--- WHAT THE TASK ASKS ---
An exact transcription of the records is required, minus any images.

--- DATASET EXTRACT ---
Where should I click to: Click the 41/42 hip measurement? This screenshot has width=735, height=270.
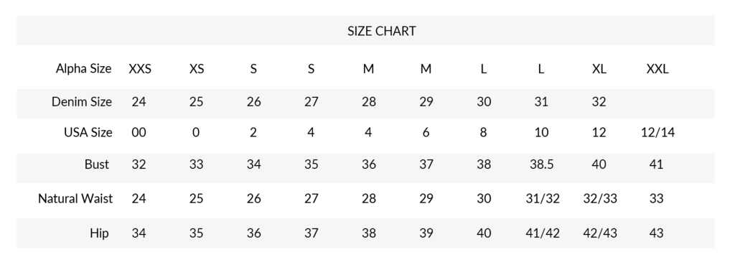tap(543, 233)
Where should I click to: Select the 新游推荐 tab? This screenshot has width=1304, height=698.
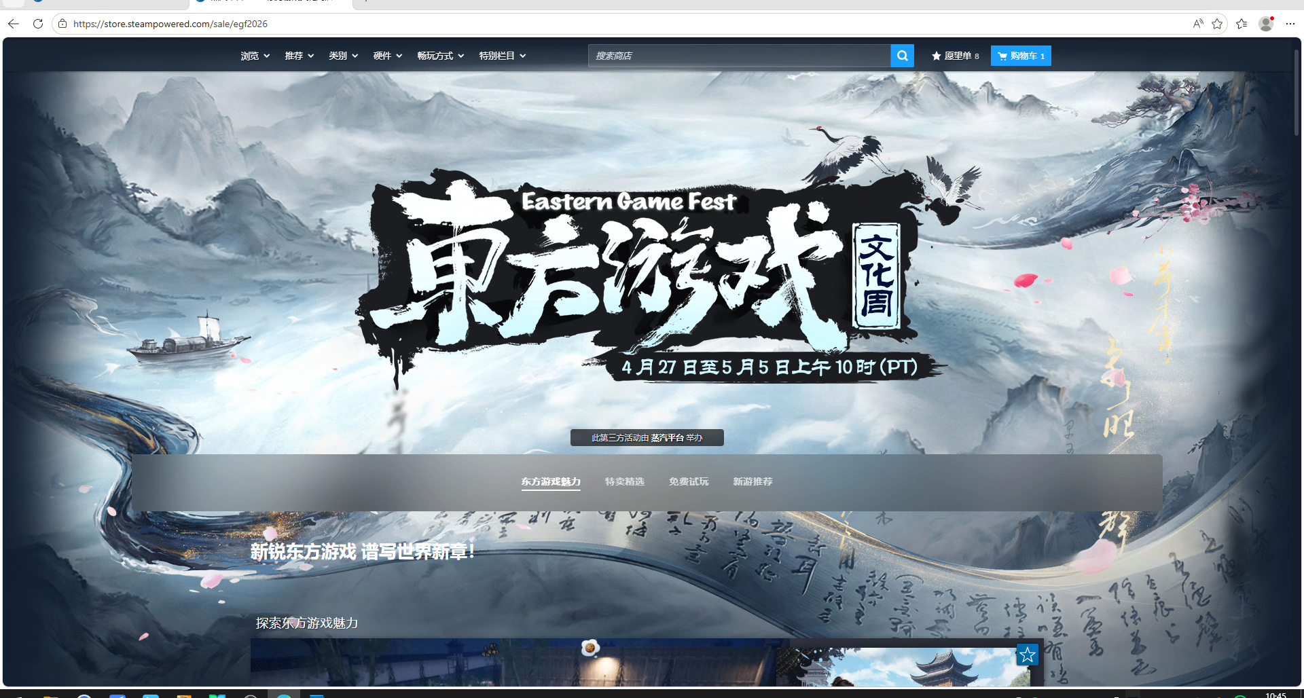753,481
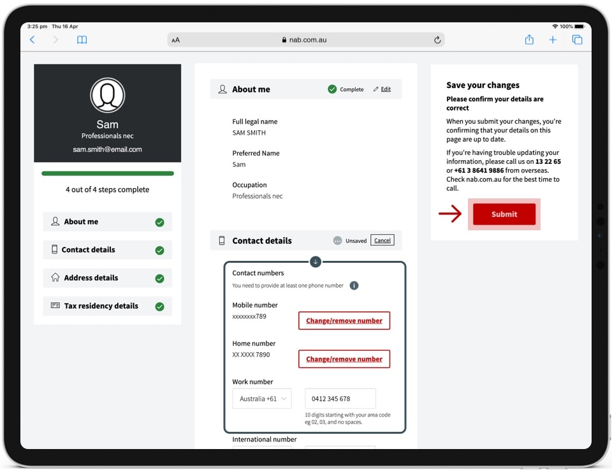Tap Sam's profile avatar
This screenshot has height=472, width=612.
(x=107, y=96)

--- EXERCISE RESPONSE ---
Where should I click to: Click the 41/42 hip measurement? This screenshot has width=735, height=270.
tap(543, 233)
Where should I click to: Select the 新游推荐 tab? This screenshot has width=1304, height=698.
753,481
Tap Sam's profile avatar
This screenshot has height=472, width=612.
(x=107, y=96)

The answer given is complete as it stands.